Wash. Legislature’s Red-light Camera Law Will Improve Traffic Safety, PCI Says

April 29, 2005

Washington cities may soon begin installing red light cameras at their key intersections as a result of legislation recently enacted by the Legislature and signed into law by the governor, according to the Property Casualty Insurers Association of America (PCI).

PCI was the only insurance organization to join traffic safety and law enforcement officials and go on record during the 2005 legislative session in favor of the red light camera bill (SB 5060). Previous legislatures had granted authority on a limited basis for the use of cameras to catch motorists running red lights, but SB 5060 is the first measure allowing all Washington communities to install and use the cameras — and to keep revenue from the fines.

“While communities across the nation have learned that red light cameras are effective tools to slow speeds at intersections, reduce the incidence of motorists running red lights and improve traffic and pedestrian safety, even cities in Washington that have tried red light cameras haven’t kept them due to concern about funding,” said Kenton Brine, Olympia-based PCI Regional Manager. “Giving a green light to red light cameras – and ensuring that communities would be able to recoup their investment in the equipment – will improve safety at an increasing number of community intersections statewide.”

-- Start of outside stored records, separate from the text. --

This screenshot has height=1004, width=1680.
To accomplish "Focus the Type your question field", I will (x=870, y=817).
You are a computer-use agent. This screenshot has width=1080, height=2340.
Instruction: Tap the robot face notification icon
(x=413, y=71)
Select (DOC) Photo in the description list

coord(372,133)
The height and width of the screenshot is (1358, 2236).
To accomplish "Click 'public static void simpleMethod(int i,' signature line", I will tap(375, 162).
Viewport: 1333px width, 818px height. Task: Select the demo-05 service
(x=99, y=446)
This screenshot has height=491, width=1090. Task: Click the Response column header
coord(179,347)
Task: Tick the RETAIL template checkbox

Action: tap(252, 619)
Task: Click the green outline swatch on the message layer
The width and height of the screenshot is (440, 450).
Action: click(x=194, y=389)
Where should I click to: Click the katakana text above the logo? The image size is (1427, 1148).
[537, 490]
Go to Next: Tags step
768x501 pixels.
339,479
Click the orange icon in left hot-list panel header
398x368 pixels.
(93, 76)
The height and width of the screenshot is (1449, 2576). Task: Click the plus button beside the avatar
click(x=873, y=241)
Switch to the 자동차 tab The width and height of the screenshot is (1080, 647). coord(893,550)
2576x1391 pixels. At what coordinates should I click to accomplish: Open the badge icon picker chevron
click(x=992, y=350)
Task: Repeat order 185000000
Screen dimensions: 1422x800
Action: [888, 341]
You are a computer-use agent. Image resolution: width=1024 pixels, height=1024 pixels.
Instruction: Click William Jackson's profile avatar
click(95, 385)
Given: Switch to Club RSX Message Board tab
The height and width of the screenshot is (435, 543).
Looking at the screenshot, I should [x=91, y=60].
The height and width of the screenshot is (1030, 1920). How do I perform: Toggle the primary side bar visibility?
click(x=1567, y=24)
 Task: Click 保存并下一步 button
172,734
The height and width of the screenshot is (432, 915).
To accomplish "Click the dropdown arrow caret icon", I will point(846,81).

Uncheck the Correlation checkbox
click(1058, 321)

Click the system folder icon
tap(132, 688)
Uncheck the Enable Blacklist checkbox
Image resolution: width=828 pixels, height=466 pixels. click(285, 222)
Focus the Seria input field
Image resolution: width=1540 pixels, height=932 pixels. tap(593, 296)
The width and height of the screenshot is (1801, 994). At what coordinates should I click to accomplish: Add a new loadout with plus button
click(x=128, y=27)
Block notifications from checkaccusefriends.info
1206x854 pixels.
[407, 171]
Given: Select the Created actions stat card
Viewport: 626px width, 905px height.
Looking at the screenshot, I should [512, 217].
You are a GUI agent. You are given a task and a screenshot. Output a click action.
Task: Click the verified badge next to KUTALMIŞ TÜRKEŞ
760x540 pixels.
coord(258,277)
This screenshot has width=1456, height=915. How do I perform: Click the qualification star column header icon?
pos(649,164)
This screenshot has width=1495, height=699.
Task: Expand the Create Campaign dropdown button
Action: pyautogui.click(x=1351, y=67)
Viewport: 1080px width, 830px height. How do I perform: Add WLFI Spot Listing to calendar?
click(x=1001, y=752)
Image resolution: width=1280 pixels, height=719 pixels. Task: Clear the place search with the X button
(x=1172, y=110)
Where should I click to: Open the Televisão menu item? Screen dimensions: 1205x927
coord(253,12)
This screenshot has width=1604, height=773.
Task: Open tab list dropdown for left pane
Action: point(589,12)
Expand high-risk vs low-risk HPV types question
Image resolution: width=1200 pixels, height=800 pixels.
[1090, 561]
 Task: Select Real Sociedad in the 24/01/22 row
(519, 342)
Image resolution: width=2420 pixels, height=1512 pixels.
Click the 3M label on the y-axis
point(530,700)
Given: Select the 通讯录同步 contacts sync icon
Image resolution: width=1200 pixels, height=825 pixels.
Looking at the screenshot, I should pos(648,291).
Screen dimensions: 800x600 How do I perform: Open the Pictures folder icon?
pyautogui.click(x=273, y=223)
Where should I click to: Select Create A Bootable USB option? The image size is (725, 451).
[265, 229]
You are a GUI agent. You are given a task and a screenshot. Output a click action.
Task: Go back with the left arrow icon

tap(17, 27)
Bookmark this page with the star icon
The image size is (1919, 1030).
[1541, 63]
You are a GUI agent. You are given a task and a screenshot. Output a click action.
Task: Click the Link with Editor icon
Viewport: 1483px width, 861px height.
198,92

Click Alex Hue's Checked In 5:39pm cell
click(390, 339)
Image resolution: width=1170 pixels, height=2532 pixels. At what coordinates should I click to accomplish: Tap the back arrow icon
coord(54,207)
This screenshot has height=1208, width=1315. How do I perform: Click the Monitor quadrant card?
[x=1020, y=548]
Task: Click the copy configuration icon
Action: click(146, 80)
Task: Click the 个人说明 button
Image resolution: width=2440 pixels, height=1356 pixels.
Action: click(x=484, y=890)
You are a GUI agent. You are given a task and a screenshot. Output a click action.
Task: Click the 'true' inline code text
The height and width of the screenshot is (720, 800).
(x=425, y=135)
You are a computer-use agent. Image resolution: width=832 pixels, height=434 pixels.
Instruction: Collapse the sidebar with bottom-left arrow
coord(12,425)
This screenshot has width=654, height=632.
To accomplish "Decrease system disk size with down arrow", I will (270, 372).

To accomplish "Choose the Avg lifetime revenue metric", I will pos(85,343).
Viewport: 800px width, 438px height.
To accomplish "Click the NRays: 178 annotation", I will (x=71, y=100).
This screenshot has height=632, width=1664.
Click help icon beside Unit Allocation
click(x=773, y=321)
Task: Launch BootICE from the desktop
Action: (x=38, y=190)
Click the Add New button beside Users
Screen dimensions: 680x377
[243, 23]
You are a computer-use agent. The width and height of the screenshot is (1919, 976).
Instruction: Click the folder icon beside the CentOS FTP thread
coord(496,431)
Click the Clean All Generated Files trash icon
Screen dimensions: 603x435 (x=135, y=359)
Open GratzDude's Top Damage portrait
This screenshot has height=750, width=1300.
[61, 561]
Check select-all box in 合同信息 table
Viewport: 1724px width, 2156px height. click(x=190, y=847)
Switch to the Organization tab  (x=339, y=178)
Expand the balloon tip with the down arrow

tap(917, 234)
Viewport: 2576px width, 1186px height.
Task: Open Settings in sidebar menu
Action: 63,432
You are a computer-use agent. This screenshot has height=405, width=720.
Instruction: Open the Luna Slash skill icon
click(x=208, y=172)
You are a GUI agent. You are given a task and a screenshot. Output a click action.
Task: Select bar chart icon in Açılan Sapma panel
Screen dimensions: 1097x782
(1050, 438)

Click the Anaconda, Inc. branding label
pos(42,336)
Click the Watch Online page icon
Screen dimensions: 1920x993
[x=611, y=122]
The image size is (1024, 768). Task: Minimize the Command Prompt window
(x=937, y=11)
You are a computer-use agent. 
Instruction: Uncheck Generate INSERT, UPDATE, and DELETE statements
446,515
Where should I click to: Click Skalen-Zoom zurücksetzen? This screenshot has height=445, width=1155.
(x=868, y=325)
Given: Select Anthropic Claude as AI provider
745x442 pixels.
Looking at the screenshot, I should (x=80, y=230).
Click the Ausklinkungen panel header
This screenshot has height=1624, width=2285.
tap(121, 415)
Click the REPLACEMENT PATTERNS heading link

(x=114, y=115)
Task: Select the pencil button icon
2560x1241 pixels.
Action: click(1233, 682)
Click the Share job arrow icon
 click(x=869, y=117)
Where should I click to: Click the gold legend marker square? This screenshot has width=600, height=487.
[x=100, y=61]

SB 5060, sponsored by Sen. Mary Margaret Haugen (D-Camano Island), allows the use of automated traffic safety cameras by local governments under specific conditions: cameras may only be used at two-arterial intersections, railroad crossings and in school zones; camera locations must be marked by clearly visible signs, photos must be of the rear of the vehicle and license plate only, infraction notices must be mailed to the vehicle owner within 14 days of the infraction and infractions may not be made part of the registered owner’s driving record. The vehicle’s registered owner is responsible for the infraction unless he or she states under oath the vehicle was not under his or her care or control at the time of the infraction. And because the law allows infractions to be processed in the same manner as parking tickets, local governments will keep all the revenue generated by fines.

“Highway safety experts say 800 people are killed and 200,000 are injured by motorists running red lights in the U.S. each year, and the incidence of fatal crashes has risen nearly 20 percent in recent years,” Brine said. “Experience in cities that have tried red light cameras shows us that they work to reduce the average speed of traffic moving through intersections and reduce the number of crashes. Hopefully, more Washington communities will now invest in this effective public safety tool.”

The measure passed the Senate 30-19 on March 14 and won a 61-33 vote in the House on April 15. Gov. Christine Gregoire signed SB 5060 into law on April 22. It takes effect July 24.